Thursday, January 17, 2013

Those Places Thursday: Images of ... Woodstock

I am a huge fan of the Images of America series of books by Arcadia Publishers.  If you aren't familiar with this series, it highlights local and regional history, primarily featuring old photographs with informative captions, usually written by someone with local ties.  Their website lists over 8000 titles in this series.

A while back I added to my Images of America collection when I purchased the book about my father's hometown of Woodstock, Georgia.  I thought it would be a nice souvenir of spending some time at the Visitor's Center in Woodstock, but it turned out to be so much more.  
Whitemore, Felicia S.  Woodstock 1860-1970.  Images of America.  Charleston,  SC: Arcadia Publishers, 2009.
For starters, the front cover featured a photo of Dean's Store which was owned by a cousin also pictured on the cover.  Inside the book I found several pictures of the church where my Great Grandfather A. B. Vaughan had been the minister for many years and a shot of the elementary school where my Grandmother Perkinson had taught.  There were also more pictures inside Dean's Store where I remember my Grandfather Perkinson taking me for a Coke during family outings to Woodstock.  Finally I found photographs of the old family home and as well as houses belonging to various cousins.  All places I remembered visiting as a child.  

As I browsed through the book, I started spying names that were scattered on branches of my family tree, so I slowed down and when back to reading every caption.  I found invaluable snippets of information about cousins through the captions.  Later, because the books in this series are not indexed, I made my own index of family names and locations in the book.  This has made it easier to locate information using the index I've tucked into the back of the book.

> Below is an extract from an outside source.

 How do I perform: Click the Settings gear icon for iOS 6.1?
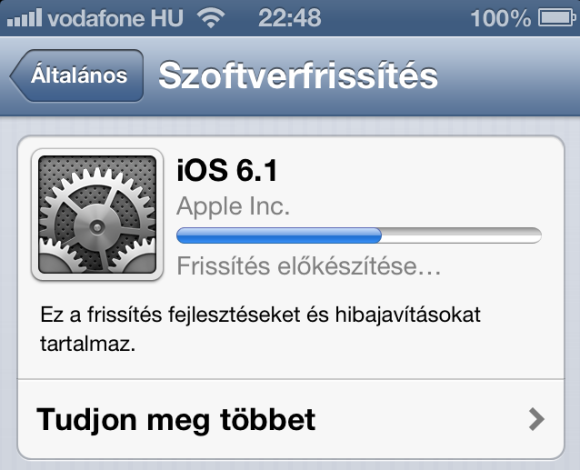[97, 214]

My favorite moment came as I studied a picture of "Woodstock Residents at President Wilson's Inauguration, March 4, 1913".  There in the backseat of a sightseeing car was my Grandfather Perkinson!  The caption went on to relate how "the driver made a wrong turn and got in front of the presidential inauguration parade and could not turn off the road because of exits filled with spectators.  The four guys from Woodstock and other spectators in the car led the parade unexpectedly."(1)  Love this story!  Plus Google Books just happened to include a picture of page 110 in their preview of the book.

What I thought would be just a souvenir turned out to be a helpful resource in my research.  Sure, I had memories of people and places in Woodstock, Georgia, but this book turned out to be a real gem.  Maybe you will have a similar experience reading one of their books about a town or area that is part of your family's story.

(1) Felicia S. Whitemore. Woodstock 1860-1970. Images of America. (Charleston, South Carolina: Arcadia, 2009), 110.


  1. Very interesting, Mary! I, too, have ancestors found in an Images of America book ~ I actually scanned a few of them and sent them to the author of the book on Mineral Wells, Texas. The author of that one, Sue Seibert, graduated from the same high school as I did. After seeing some of my family pictures on my blog, she asked me for permission to use one of my grandfather, J. D. "Doc" Gailey in his old car. I can proudly say it is in the book!

  2. Thanks for sharing your connection with an Images of America book. It was interesting to hear another side of their photo gathering.

  3. Hi Mary,
    I was reading and tweeting your post this morning about mining for gold in Cherokee County, Georgia, and decided to search your blog again for surnames. Typing in my maternal grandparents' name of Gailey it brought me to this post where I commented back in July. I don't know why I didn't mention to you that my grandpa's daddy and his family came from Habersham and Hall Counties, Georgia north east of Atlanta. We may have some "kin" yet!